Cerramientos

Es una dificultad que los llamados "lotes de engorde" sean mantenidos limpios y debidamente cercados por sus propietarios, que, muchas veces, no se sabe quiénes son para evitar cumplir con esta labor social; en cambio, existe la tendencia a correr las cercas cuando se desarrolla una obra como una carretera o una calle que pasa por los límites de una propiedad, finca o casa, que antes de lo que "canta un gallo", tiene corridos los alambres o paredes, reduciendo el espacio vital para el uso de todos.
Es algo que no debería suceder, por cuanto el área disponible, tanto rural como urbana, en los municipios del departamento de Córdoba y las sabanas de Sucre y Bolívar, por su extensión como un recurso abundante, debe tener las más amplias carreteras, avenidas, calles y casas, adecuadas para el calor del trópico, que dejarían sin piso alguno los reclamos por pequeñas franjas de tierra, como si este fuera el principal factor de producción.

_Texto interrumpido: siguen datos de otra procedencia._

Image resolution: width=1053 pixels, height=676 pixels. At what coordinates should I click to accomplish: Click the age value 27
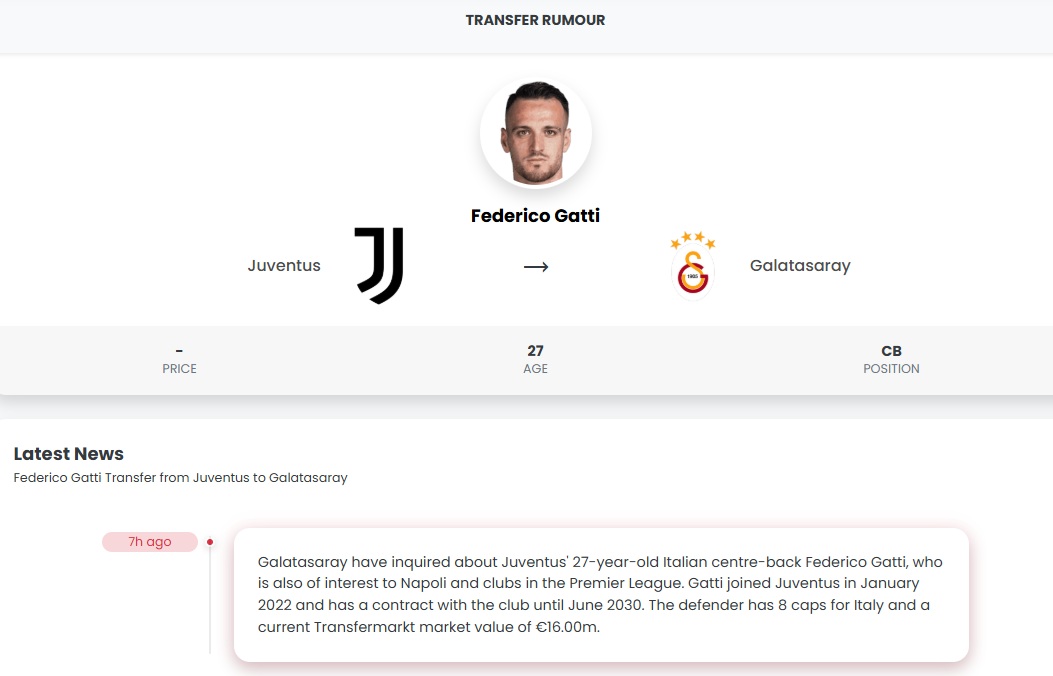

La historia es que el estilo colonial de callecitas y calles de Cartagena y los asentamientos de esa época se replicaron durante siglos en el resto del país y, cuando llegó la nueva institucionalidad con el tránsito de lo rural a lo urbano en la segunda mitad del siglo XX, el dominio ahora del centro del país con Bogotá a la cabeza nos trasladó a la Costa las llamadas "cajitas de fósforo", que en Montería fueron los barrios La Pradera, La Ribera, El Puente, áreas reducidas para las inclemencias del clima. Proceso que no ha sido tomado con responsabilidad por las administraciones públicas, por cuanto la carencia de viviendas en el país es elevada, un total de 1.268.000, mientras que en Montería se estima un número de 65.000 viviendas entre nuevas y las que requieren adecuaciones para su habitabilidad, parte de lo cual está ligado al entorno, por cuanto un porcentaje alto de las calles de Montería carece de pavimento y los vecinos cercan los corredores como parte de sus casas. En este punto entran otras variables como la inexistencia de vías arterias con sus dobles calzadas y sus carriles, no de pintura, para ciclistas y andenes amplios para los peatones, que no se proyectan en el horizonte, sino que se está utilizando lo construido hace más de diez años y estrechándolo con ciclovías dentro de las mismas calzadas, con tachas y bolardos que no son utilizados por "nadie", por el riesgo que implica su uso en una vía congestionada. Este cerramiento no es solución; por el contrario, es más congestión y reducción del espacio, y así como hay que diseñar el alcantarillado pluviométrico de Montería, es necesario que su sistema vial se modernice, para que haga frente a la "avalancha" de turistas que nos seguirá llegando, ahora con la internacionalización del aeropuerto y la agenda 2052 que estamos vendiendo.